Yoshi, wasn't sure what Miko was doing there either, and if he had have realised that such a thing as an Imperial Sugar plum fairy even existed he probably would have encouraged her to go back downstairs and practice. Instead, suspecting that were he to stop speaking she would vanish as quickly and mysteriously as she had appeared, he instead prattled on for hours about what the shape of the ice creamy flecks of Cumulus they could see skimming over the North Eastern suburbs of Tokyo may or may not say about wind speeds high over the southern Philippines.

Although she would not admit it for many years, Miko wasn't really interested about the latest meteorological thought on high altitude winds. She was listening only because, without really knowing why, she liked the sound of his voice.

Once, feeling the need for a diversion as he fearfully stretched out an arm and brushed it lightly against Miko's shoulders, he had in fact murmured something inarticulate about how some people said that the formation of clouds was nature's greatest ballet, and without really meaning to sparked off in Miko something that is probably best described as a form of temporary insanity.
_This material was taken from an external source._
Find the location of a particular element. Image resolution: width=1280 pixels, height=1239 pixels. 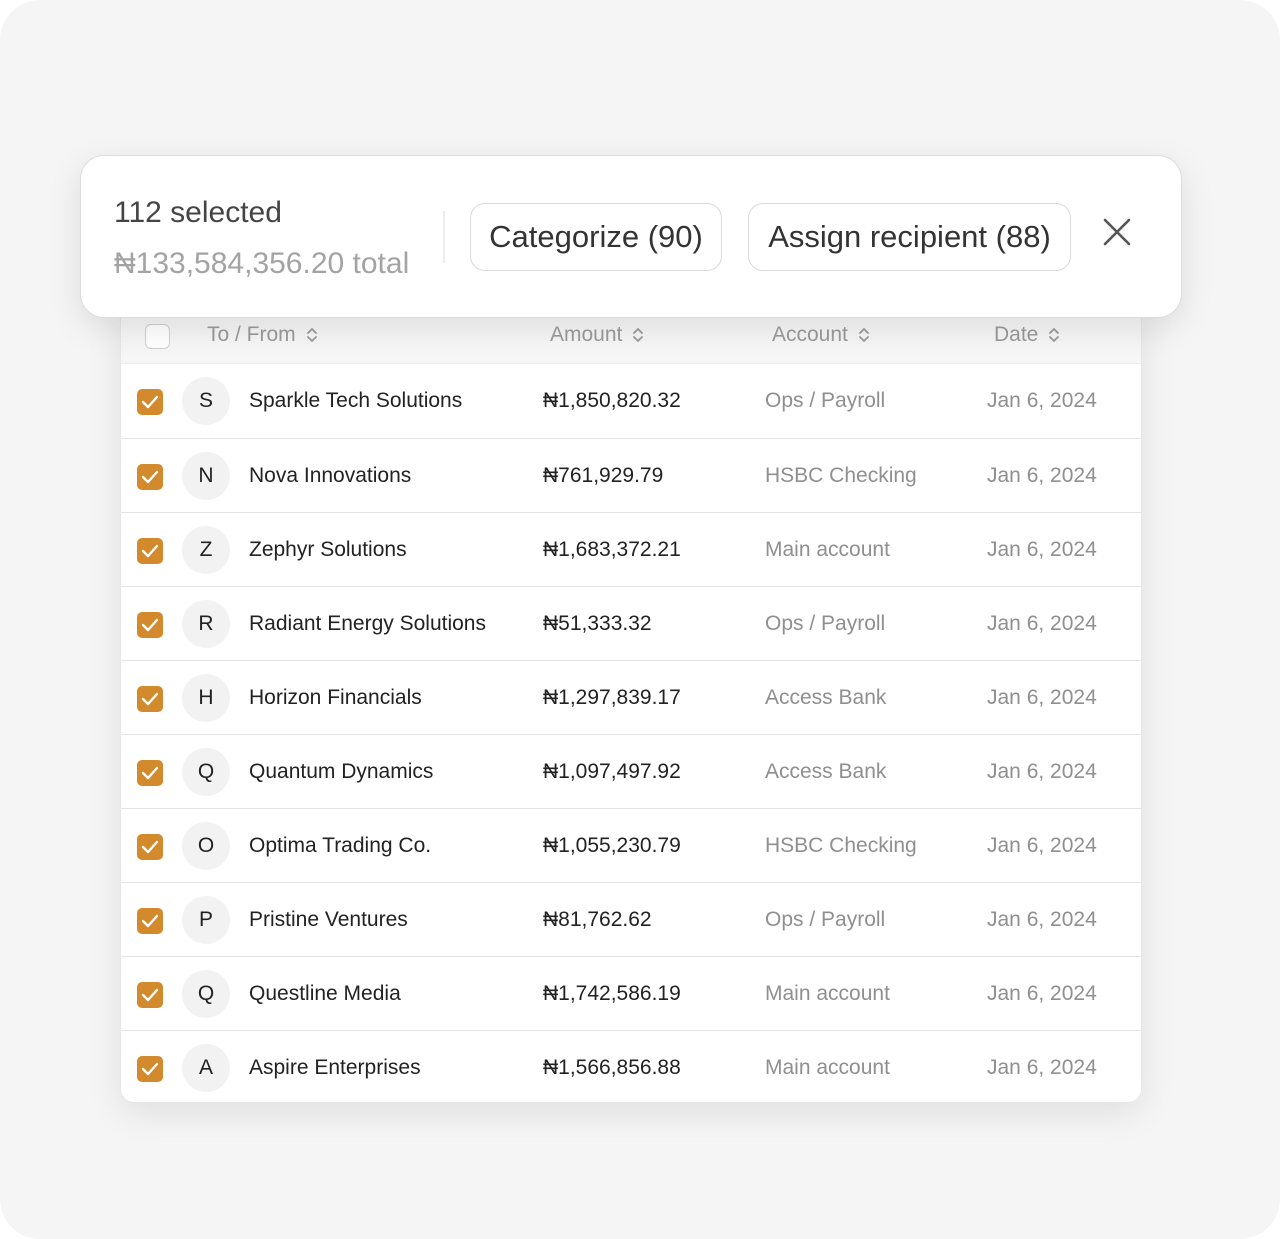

This man, she concluded, was nothing less than perfect- a sensitive angelic figure with the soul of a poet who she loved absolutely and in a way which would make absolutely everything OK forever.

From somewhere below the dusty thump of the Miko's class mates practising to be Sugar Plum Fairies and the tinkle of the piano kicked up through stair well. She knew that if she kept on skipping rehearsals she was going to miss out on the concert, but after a week of sitting together on the roof Yoshi had got up the nerve to put his hand comfortingly around her shoulder, and it no longer seemed to matter.